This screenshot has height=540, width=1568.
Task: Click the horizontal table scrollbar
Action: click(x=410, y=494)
* * *
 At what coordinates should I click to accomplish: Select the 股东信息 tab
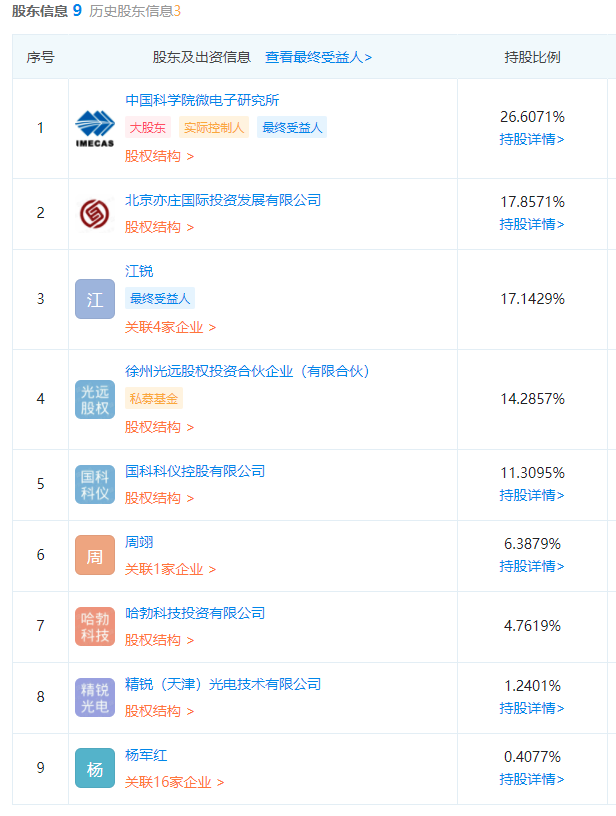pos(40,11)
==
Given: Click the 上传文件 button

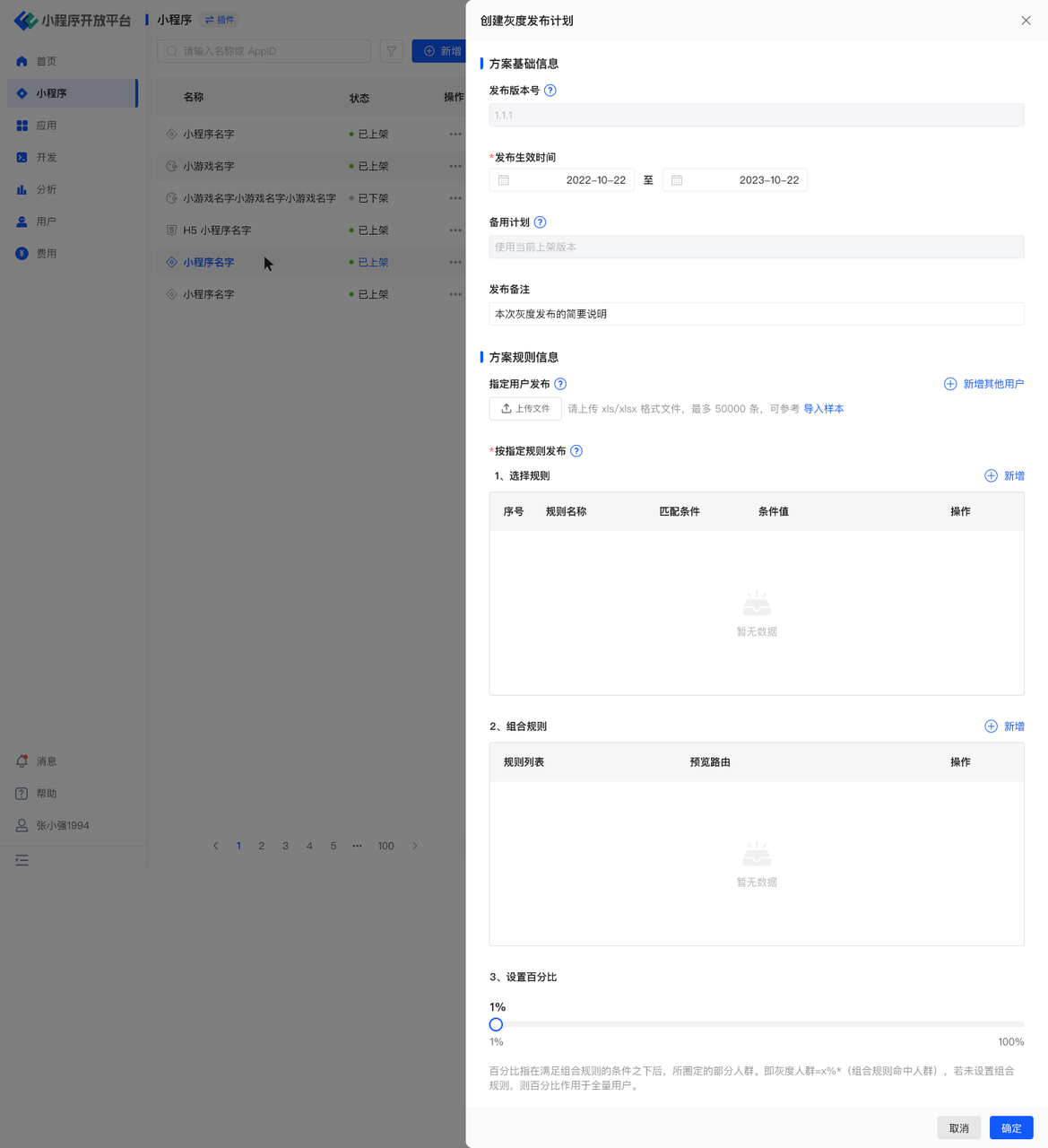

### Problem details
Reproduce only the part of the material that opens with the line containing "This screenshot has height=540, width=1568." and closes with the line containing "Action: click(x=410, y=494)", swapping "horizontal" for "vertical" and leaving all else unchanged.

### Completed exercise
This screenshot has height=540, width=1568.
Task: Click the vertical table scrollbar
Action: click(x=410, y=494)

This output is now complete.